After a series of nuzzles and relieved moans shared with his parents, Buck got a look at the strange landscape surrounding them. He grunted to his father in confusion, but Crom had no answer. Then, another snort was heard, and the three Albertosaurus turned to see the others just beginning to stir. Crom, Alberta, and Buck had their eyes glued as Echo, Buck’s older sister, shook herself awake. Crom grunted to his daughter and nuzzled her, and she groaned happily in response. Echo shared similar coloration to her mother, only she was more brownish-gray and had Crom’s emerald eyes. A series of high-pitched squeaks and hoots sounded from beside her, and the older Albertosaurus looked down to see the three juveniles squirming awake. Alberta rumbled and nuzzled them with her snout, waking them up. The three little ones were a pair of brothers and one sister, all of them covered in brownish-gray plumage from head to tail, with grayish skin. The three of them were named Scout, Ash, and Aurora.
The three juveniles squirmed awake at their mother’s touch, waking up beside their older sister, who nuzzled them happily. Crom grunted, nudging the youngsters with his snout as they got to their shaking feet beside the much larger Echo. Scout, Ash and Aurora hardly reached their big sister’s knees, and their legs were thinner and their snouts were pointed instead of muscular and blunt. They had not yet reached the rapid growth phase that all dinosaurs went through upon reaching adolescence.
Echo and Buck nuzzled their younger siblings, the young ones chirping gleefully. Each Albertosaurus took several moments to nuzzle one-another in relief, uttering high-pitched rumbling sounds in their throats, somewhat akin to the purr of a feline.

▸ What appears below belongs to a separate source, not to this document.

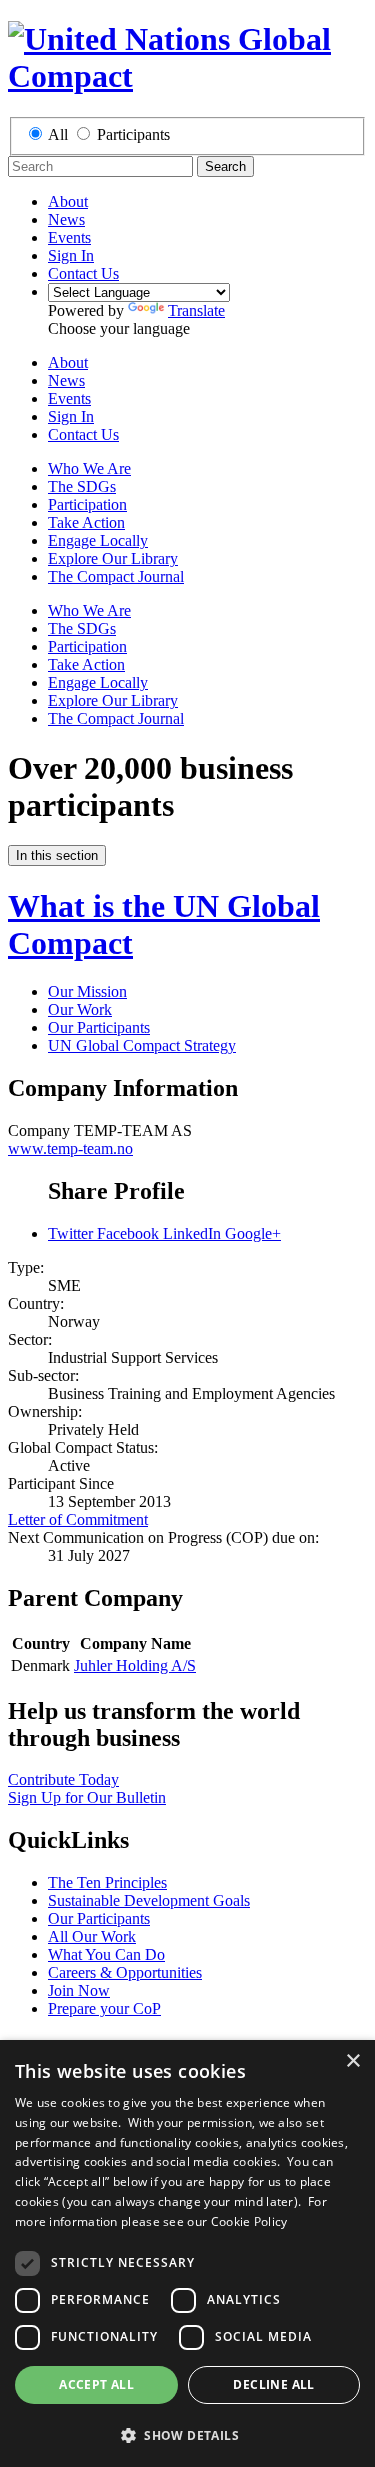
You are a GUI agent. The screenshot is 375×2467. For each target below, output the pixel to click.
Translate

After the reunion, the young turned to the landscape before them, cooing in awe at the rising sun over the plains. Just like Crom had, the Albertosaurus took in all the alien scents that assaulted their noses, grunting and growling in confusion. Crom and Alberta nuzzled their nervous brood, assuring them that everything was alright. Crom grunted, and the pack turned to look back at the ice block.
The Albertosaurus family had no way of knowing that it was the glacier that had brought them here, nor that it was the very ark that saved them from a horrible fate. The dinosaurs looked at the melted and splintered ice block wistfully, unable to comprehend its significance in their fate, yet still feeling some kind of silent longing.
Crom snorted, getting the others’ attention. As alpha of the pack, he was meant to lead them as long as he was still strong. Now that they were all freed from their icy prison, they had no purpose in staying. Crom uttered a deep, rumbling roar, calling his mate and children to follow as he strode off toward the rising sun. Alberta snorted, coaxing her children to follow as she strode after her mate. Without pausing, Echo followed beside her mother, Buck striding after her, Scout, Aurora and Ash scampering alongside their elder siblings.
As the dinosaurs headed on their way, they saw herds of strange creatures moving along the horizon, and smelled strange scents on the breeze. They were from an age long passed, relics from a primeval era, but they had survived, and they would do the same here, wherever, or whenever, they were.
They would find a way to survive, in this strange new world.